#### [Required task 1]
In the entries from the line with "Image resolution: width=1244" to the line with "[x=298, y=96]", switch "Toggle" to "Flip" and write those lines out again with nothing else changed.

#### [Document]
---*---
The global power positions of the United States, Taiwan and China have drastically changed in the past decade due to a series of events, changing dynamics in the triangular relationship as well as causing a major shift in the balance of powers in the Asia-Pacific region.  The United States and Taiwan, officially referred to as the Republic of China, currently maintain strong economic and cultural relations, despite the lack of official diplomatic ties. Ever since the U.S. switched diplomatic recognition from Taipei to Beijing in the 1979 U.S.- P.R.C. Joint Communiqué, which acknowledged the Government of the People’s Republic of China as the sole legal government of China, relations have continued unofficially under the Taiwan Relations Act, established in 1979. The act addresses social, economic and security issues and stipulates that the U.S. will “provide Taiwan with arms of a defensive character…in such quantity as may be necessary to enable Taiwan to maintain a sufficient self-defense capability” (Taiwan Relations Act). American representatives have stated that they hope that the arms sales will put Taiwan in a position to determine their future without fear of forceful coercion from China.

These sales, however, are contentious globally and domestically, as China has repeatedly claimed Taiwan as part of their territory and has called for an end to the sales. The U.S. struggles between maintaining its arms supply to Taiwan and acquiescing to China’s increasingly assertive demands.  I argue that it is in U.S. interests to both continue arms sales and also to strengthen its military relationship with Taiwan. Doing so would maintain the current global balance of power, stabilize the region and demonstrate America’s commitment to democracies around the world.

This paper begins with the historical background of U.S. arms sales to Taiwan. I then provide a current overview of the political landscape of American, Taiwanese and Chinese interests.  The next sections then address the implications of continuing arms sales for both the U.S. - Taiwan relationship and U.S.’ regional relationships. Finally, I will present the significance of the issues previously examined and possible ways to progress the partnership.
---*---
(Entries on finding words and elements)
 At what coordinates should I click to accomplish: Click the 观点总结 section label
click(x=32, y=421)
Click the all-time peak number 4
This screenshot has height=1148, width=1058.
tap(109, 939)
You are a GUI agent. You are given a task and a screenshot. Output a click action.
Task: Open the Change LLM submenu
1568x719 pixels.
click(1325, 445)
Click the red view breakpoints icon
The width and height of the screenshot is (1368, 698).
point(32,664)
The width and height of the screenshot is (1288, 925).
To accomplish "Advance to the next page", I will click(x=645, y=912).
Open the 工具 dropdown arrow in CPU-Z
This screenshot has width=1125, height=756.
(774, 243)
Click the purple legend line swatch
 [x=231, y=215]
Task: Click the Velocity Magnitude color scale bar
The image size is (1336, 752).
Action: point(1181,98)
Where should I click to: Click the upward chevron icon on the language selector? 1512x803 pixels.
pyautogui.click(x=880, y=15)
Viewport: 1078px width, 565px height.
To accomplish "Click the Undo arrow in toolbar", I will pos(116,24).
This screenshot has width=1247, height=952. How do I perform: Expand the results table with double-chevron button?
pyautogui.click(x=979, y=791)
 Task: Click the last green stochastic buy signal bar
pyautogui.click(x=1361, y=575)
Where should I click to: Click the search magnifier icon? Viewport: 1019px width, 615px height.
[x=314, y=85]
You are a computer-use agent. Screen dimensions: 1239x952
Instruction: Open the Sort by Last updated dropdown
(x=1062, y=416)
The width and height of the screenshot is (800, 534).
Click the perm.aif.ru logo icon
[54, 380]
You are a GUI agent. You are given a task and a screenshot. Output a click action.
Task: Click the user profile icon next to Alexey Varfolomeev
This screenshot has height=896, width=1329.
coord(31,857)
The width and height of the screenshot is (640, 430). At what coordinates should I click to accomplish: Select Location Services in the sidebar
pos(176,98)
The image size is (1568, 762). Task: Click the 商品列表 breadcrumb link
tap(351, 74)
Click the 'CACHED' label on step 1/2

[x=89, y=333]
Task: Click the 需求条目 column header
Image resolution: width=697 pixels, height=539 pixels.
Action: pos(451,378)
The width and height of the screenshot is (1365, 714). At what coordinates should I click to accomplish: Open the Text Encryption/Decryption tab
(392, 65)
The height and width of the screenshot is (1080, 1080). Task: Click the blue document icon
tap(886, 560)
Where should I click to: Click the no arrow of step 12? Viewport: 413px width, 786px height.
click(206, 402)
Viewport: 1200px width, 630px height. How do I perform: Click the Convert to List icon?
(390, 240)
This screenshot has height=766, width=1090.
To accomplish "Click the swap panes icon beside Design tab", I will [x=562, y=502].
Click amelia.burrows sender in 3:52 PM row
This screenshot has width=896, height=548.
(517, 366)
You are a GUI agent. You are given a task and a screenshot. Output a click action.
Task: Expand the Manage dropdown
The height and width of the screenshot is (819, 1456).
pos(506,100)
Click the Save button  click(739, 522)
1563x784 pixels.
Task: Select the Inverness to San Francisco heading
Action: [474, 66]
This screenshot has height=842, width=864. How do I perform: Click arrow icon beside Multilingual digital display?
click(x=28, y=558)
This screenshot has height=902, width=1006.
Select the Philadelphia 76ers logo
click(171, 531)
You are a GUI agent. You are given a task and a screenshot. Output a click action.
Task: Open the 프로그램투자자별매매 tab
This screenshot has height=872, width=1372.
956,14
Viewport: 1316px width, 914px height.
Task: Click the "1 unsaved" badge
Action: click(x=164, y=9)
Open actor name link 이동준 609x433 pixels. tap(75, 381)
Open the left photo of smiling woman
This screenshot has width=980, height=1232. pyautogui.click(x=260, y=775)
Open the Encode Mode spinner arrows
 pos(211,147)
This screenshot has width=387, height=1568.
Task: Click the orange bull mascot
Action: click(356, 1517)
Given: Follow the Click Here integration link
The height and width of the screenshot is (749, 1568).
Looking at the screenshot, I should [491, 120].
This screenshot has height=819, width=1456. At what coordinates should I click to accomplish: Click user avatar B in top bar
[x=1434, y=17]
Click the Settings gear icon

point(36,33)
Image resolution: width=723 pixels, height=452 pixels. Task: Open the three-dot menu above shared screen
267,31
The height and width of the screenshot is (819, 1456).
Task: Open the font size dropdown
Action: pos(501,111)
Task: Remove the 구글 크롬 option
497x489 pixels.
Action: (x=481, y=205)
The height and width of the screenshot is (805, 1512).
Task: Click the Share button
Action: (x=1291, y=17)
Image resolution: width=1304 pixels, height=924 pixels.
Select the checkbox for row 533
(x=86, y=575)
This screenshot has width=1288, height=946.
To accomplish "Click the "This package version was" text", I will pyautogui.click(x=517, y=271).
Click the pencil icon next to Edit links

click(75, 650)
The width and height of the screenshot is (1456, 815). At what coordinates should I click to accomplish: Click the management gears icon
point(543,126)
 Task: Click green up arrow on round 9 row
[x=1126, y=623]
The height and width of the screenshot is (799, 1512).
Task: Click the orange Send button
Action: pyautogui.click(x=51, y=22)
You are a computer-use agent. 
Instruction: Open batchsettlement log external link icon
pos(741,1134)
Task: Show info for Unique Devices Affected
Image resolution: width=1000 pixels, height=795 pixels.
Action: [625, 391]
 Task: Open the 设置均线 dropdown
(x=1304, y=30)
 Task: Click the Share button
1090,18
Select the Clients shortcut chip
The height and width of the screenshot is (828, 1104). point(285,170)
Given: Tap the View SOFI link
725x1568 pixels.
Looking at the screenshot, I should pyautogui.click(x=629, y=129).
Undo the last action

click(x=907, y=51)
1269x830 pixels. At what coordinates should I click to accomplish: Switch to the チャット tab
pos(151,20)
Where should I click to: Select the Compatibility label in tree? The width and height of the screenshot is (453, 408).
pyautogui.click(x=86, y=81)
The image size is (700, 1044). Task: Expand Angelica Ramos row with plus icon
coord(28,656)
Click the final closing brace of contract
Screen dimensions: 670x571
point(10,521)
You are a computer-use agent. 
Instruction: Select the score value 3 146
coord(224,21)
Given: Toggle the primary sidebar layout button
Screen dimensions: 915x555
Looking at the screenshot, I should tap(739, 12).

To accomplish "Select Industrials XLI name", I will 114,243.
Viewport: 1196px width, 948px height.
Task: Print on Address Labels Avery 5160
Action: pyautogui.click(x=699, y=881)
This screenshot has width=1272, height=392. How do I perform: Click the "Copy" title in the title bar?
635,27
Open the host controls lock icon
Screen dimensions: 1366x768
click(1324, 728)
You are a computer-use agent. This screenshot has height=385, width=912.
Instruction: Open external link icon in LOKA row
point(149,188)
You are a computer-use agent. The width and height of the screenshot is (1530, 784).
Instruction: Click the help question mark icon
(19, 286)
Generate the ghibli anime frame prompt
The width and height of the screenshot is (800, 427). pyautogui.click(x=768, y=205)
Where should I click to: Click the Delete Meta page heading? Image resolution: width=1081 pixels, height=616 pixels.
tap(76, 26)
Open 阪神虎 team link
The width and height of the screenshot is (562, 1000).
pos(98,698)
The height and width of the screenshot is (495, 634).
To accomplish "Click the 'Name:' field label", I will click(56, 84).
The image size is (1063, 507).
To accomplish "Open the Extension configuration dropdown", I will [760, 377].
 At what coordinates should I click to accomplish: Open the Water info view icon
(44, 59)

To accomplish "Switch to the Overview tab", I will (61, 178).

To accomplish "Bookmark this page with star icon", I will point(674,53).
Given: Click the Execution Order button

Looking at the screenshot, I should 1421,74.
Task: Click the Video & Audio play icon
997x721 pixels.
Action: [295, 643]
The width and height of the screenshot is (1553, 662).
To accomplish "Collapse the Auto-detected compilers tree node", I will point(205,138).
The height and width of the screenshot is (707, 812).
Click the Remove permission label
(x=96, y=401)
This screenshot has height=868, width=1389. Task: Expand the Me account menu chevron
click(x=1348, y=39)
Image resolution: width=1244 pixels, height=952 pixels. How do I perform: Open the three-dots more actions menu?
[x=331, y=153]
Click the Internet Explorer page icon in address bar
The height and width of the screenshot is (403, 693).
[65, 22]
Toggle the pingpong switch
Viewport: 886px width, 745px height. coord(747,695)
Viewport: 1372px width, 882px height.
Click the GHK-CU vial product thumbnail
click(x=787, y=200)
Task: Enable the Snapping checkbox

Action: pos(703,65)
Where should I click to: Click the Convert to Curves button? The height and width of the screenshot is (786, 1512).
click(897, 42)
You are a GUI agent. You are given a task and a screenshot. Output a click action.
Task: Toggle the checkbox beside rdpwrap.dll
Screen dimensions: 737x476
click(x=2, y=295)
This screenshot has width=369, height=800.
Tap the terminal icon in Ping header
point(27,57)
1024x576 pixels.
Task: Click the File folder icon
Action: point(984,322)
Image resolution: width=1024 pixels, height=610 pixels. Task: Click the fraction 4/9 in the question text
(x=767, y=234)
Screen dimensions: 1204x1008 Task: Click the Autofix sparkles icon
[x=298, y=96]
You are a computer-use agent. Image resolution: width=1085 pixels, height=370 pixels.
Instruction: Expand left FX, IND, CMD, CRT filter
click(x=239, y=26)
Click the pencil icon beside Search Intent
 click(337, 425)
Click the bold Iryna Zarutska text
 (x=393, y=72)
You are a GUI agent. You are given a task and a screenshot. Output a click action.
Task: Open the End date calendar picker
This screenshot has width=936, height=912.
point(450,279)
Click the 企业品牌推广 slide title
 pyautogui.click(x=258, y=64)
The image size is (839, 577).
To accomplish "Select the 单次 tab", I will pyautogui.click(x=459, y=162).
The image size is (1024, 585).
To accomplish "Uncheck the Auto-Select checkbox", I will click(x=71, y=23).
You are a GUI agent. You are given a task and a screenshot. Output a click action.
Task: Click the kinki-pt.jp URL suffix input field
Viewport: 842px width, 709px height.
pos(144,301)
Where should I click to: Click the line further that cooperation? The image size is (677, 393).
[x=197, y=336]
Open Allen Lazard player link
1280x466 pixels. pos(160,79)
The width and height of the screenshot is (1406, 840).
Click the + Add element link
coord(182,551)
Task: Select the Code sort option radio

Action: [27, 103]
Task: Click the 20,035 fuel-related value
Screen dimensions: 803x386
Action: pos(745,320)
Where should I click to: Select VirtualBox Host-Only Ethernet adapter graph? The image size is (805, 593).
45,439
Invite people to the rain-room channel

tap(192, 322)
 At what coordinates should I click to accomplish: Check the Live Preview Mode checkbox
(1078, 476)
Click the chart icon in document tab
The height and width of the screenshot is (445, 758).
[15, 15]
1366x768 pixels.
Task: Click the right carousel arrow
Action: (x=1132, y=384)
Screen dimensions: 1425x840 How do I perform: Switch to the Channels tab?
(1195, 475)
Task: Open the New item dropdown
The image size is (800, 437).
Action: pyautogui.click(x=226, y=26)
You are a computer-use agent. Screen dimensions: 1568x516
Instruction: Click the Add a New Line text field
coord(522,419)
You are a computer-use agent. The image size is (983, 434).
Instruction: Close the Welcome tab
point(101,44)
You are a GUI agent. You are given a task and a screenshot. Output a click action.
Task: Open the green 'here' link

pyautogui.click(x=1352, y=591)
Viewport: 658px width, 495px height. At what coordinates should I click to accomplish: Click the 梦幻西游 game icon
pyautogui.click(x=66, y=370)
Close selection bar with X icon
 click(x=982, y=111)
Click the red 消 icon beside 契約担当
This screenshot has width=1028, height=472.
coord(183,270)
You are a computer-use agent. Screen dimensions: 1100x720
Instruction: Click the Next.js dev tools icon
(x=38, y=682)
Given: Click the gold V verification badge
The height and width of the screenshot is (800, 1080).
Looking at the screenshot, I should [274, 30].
---*---
#### [Required task 2]
Translate this sentence from the paper on U.S. arms sales to Taiwan into Spanish: "This paper begins with the historical background of U.S. arms sales to Taiwan."

#### [Output 1]
Image resolution: width=1244 pixels, height=952 pixels. How do I perform: Open the three-dots more actions menu?
[x=331, y=153]
Click the Internet Explorer page icon in address bar
The height and width of the screenshot is (403, 693).
[65, 22]
Flip the pingpong switch
Viewport: 886px width, 745px height. coord(747,695)
Viewport: 1372px width, 882px height.
Click the GHK-CU vial product thumbnail
click(x=787, y=200)
Task: Enable the Snapping checkbox

Action: pos(703,65)
Where should I click to: Click the Convert to Curves button? The height and width of the screenshot is (786, 1512).
click(897, 42)
You are a GUI agent. You are given a task and a screenshot. Output a click action.
Task: Flip the checkbox beside rdpwrap.dll
Screen dimensions: 737x476
click(x=2, y=295)
This screenshot has width=369, height=800.
Tap the terminal icon in Ping header
point(27,57)
1024x576 pixels.
Task: Click the File folder icon
Action: point(984,322)
Image resolution: width=1024 pixels, height=610 pixels. Task: Click the fraction 4/9 in the question text
(x=767, y=234)
Screen dimensions: 1204x1008 Task: Click the Autofix sparkles icon
[x=298, y=96]

#### [Output 2]
Este artículo comienza con los antecedentes históricos de las ventas de armas de EE. UU. a Taiwán.